++++ LISTED ENTRIES

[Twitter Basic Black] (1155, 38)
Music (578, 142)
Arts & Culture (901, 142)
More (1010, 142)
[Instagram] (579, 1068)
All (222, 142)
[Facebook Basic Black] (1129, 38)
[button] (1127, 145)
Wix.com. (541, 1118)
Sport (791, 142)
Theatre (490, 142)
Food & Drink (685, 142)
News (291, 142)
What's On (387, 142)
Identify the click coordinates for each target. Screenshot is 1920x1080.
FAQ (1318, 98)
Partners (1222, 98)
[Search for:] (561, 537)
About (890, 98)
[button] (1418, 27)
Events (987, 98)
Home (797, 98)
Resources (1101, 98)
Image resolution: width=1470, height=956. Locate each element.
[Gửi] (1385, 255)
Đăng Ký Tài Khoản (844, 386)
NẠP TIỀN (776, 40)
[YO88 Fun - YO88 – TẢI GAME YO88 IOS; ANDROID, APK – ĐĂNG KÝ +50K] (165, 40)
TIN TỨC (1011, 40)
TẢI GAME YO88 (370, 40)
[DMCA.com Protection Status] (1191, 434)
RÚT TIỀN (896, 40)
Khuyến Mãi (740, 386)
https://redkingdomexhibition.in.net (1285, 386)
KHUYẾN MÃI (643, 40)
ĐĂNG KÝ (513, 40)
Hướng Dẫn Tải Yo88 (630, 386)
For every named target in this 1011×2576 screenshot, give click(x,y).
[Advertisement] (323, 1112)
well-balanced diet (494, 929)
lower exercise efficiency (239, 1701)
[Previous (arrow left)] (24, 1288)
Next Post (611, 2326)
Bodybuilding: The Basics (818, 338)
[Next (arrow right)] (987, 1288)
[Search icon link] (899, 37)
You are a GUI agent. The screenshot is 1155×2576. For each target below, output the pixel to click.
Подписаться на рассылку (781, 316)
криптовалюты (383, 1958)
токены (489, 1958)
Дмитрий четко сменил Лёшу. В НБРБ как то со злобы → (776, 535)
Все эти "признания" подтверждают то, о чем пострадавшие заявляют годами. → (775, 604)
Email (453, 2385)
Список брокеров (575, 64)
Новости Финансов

++++++++

__TASK REQUIREMENTS__.
Repeat the data precisely, line by line.

__OUTPUT BELOW__.
[Twitter Basic Black] (1155, 38)
Music (578, 142)
Arts & Culture (901, 142)
More (1010, 142)
[Instagram] (579, 1068)
All (222, 142)
[Facebook Basic Black] (1129, 38)
[button] (1127, 145)
Wix.com. (541, 1118)
Sport (791, 142)
Theatre (490, 142)
Food & Drink (685, 142)
News (291, 142)
What's On (387, 142)
Identify the click coordinates for each target. Screenshot is 1920x1080.
FAQ (1318, 98)
Partners (1222, 98)
[Search for:] (561, 537)
About (890, 98)
[button] (1418, 27)
Events (987, 98)
Home (797, 98)
Resources (1101, 98)
Image resolution: width=1470, height=956. Locate each element.
[Gửi] (1385, 255)
Đăng Ký Tài Khoản (844, 386)
NẠP TIỀN (776, 40)
[YO88 Fun - YO88 – TẢI GAME YO88 IOS; ANDROID, APK – ĐĂNG KÝ +50K] (165, 40)
TIN TỨC (1011, 40)
TẢI GAME YO88 (370, 40)
[DMCA.com Protection Status] (1191, 434)
RÚT TIỀN (896, 40)
Khuyến Mãi (740, 386)
https://redkingdomexhibition.in.net (1285, 386)
KHUYẾN MÃI (643, 40)
ĐĂNG KÝ (513, 40)
Hướng Dẫn Tải Yo88 (630, 386)
For every named target in this 1011×2576 screenshot, give click(x,y).
[Advertisement] (323, 1112)
well-balanced diet (494, 929)
lower exercise efficiency (239, 1701)
[Previous (arrow left)] (24, 1288)
Next Post (611, 2326)
Bodybuilding: The Basics (818, 338)
[Next (arrow right)] (987, 1288)
[Search icon link] (899, 37)
You are a GUI agent. The screenshot is 1155×2576. For each target below, output the pixel to click.
Подписаться на рассылку (781, 316)
криптовалюты (383, 1958)
токены (489, 1958)
Дмитрий четко сменил Лёшу. В НБРБ как то со злобы → (776, 535)
Все эти "признания" подтверждают то, о чем пострадавшие заявляют годами. → (775, 604)
Email (453, 2385)
Список брокеров (575, 64)
Новости Финансов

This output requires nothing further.